== THE TASK ==
Convert every line from the one containing "カテゴリから探す (1040, 201)" down to the one containing "About GBI (901, 1487)" into a JSON list of strings, one string per line. Include both of those lines, skip any blank lines, and use no other part of the records.

--- Begin DATA PROVIDED ---

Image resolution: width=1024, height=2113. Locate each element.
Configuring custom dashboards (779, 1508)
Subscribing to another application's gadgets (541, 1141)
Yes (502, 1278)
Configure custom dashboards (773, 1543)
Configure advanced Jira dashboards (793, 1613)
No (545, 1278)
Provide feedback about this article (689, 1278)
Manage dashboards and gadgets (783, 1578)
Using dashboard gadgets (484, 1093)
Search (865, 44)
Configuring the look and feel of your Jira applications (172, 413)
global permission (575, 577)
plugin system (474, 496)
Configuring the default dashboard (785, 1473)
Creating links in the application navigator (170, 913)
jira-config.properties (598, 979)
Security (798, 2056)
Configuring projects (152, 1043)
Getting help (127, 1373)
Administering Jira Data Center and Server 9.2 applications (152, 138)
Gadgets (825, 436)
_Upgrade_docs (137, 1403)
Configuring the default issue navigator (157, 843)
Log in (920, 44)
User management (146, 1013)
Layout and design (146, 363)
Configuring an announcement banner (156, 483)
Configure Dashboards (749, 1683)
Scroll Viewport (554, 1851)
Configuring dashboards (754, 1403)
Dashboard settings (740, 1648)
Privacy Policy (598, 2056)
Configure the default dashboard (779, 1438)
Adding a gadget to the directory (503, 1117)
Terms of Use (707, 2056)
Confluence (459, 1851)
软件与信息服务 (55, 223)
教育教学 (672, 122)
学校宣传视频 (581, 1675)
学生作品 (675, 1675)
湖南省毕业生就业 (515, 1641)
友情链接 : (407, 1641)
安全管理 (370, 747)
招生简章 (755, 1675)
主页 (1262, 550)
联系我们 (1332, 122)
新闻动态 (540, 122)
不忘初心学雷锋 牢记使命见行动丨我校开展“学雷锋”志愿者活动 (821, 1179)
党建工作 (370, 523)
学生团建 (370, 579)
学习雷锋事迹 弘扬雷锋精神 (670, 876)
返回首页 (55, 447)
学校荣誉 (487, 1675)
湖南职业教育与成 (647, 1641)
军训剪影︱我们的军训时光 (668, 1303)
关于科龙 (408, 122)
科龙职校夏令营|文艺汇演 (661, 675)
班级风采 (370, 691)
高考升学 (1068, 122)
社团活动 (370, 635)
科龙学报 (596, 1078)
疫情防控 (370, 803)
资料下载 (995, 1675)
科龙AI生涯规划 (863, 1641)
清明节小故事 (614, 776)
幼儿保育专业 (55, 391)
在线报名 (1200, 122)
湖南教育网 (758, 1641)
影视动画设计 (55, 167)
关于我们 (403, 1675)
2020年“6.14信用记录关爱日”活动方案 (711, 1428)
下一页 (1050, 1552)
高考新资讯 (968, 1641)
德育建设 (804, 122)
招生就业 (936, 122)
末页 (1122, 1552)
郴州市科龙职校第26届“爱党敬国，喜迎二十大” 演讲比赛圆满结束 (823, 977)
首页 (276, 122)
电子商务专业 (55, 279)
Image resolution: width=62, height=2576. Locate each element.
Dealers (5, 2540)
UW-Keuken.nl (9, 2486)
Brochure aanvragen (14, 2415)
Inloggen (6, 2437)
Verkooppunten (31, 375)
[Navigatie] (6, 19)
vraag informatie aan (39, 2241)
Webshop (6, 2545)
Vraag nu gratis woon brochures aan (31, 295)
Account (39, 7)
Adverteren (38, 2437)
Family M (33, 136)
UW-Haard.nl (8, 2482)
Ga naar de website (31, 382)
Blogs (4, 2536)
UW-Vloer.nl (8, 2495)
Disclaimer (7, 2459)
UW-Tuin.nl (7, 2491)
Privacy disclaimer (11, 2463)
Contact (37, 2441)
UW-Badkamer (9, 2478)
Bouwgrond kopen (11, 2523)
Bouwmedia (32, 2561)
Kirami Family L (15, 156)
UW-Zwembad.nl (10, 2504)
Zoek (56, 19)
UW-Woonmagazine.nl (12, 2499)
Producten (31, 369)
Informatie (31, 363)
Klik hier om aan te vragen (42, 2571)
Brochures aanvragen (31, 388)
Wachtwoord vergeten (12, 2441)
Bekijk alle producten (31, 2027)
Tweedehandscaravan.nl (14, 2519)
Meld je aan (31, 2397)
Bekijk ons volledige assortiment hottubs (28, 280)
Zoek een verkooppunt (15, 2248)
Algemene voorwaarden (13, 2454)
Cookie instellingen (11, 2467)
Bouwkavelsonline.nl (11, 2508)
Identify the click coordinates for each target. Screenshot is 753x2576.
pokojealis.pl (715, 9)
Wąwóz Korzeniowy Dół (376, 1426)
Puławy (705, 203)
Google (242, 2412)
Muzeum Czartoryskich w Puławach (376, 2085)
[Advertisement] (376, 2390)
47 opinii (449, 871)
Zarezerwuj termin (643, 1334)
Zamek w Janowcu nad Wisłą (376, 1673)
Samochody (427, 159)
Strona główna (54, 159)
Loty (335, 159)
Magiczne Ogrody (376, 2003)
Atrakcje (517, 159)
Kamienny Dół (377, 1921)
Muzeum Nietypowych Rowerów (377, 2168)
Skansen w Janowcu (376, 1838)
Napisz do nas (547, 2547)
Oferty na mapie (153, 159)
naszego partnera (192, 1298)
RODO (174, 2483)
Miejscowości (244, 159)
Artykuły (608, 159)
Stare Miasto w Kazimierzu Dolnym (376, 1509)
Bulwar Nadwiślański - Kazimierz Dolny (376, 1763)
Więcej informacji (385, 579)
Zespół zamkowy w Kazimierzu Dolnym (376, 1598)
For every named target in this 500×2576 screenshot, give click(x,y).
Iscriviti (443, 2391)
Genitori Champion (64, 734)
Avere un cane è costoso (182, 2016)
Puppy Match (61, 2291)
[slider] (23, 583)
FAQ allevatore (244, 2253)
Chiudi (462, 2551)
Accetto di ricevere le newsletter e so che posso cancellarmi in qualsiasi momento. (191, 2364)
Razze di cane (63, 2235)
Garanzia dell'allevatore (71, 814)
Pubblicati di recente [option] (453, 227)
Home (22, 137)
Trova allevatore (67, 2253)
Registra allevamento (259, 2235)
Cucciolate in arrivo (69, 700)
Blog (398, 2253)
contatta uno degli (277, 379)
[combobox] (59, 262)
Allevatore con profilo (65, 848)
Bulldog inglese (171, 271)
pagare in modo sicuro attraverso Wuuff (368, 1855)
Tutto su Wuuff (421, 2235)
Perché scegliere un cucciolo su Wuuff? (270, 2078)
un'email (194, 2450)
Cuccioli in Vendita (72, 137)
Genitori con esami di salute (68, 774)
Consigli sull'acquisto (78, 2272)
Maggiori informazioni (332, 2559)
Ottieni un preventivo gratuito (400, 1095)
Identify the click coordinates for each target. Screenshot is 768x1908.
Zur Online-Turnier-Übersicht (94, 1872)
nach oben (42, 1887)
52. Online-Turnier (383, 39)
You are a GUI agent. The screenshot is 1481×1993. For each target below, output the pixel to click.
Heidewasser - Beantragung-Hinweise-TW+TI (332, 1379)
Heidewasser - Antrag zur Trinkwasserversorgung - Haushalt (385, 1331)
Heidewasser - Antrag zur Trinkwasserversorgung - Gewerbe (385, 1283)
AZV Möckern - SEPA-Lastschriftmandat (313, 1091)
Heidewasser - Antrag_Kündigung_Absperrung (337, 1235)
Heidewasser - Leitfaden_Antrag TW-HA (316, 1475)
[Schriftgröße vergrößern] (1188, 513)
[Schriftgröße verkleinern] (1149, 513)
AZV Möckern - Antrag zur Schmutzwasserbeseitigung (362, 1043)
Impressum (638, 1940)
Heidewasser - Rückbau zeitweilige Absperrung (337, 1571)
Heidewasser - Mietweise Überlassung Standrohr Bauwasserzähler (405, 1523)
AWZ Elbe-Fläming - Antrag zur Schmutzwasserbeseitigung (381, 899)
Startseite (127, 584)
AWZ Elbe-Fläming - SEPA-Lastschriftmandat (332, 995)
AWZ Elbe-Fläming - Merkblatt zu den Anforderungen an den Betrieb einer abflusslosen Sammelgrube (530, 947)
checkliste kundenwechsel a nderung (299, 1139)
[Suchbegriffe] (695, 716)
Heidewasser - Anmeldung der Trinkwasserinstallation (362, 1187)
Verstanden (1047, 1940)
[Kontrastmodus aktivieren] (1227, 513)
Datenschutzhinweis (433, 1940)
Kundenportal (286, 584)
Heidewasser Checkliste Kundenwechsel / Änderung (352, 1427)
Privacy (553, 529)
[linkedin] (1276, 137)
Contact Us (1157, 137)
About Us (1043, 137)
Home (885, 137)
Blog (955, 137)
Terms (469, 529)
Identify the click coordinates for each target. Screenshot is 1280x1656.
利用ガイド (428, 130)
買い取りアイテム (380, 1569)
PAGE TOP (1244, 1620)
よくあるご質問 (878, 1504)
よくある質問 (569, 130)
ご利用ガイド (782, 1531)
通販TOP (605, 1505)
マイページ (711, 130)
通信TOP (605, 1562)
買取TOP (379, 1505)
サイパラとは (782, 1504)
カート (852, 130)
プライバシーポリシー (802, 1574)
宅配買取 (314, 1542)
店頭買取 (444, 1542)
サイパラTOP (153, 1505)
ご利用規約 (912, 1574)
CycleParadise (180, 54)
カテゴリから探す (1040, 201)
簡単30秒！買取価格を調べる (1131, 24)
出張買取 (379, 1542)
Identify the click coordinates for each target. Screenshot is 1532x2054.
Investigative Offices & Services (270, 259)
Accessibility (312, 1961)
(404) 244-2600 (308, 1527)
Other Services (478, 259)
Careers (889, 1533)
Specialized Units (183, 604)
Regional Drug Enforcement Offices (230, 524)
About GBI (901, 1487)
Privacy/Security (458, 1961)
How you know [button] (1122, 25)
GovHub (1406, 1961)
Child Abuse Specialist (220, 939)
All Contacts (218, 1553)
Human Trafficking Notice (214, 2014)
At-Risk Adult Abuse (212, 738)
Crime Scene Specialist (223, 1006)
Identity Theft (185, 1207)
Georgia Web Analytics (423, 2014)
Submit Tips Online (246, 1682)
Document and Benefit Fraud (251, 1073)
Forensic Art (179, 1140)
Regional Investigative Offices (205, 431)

--- End DATA PROVIDED ---

== SOLVED PROBLEM ==
[
  "カテゴリから探す (1040, 201)",
  "簡単30秒！買取価格を調べる (1131, 24)",
  "出張買取 (379, 1542)",
  "Identify the click coordinates for each target. Screenshot is 1532x2054.",
  "Investigative Offices & Services (270, 259)",
  "Accessibility (312, 1961)",
  "(404) 244-2600 (308, 1527)",
  "Other Services (478, 259)",
  "Careers (889, 1533)",
  "Specialized Units (183, 604)",
  "Regional Drug Enforcement Offices (230, 524)",
  "About GBI (901, 1487)"
]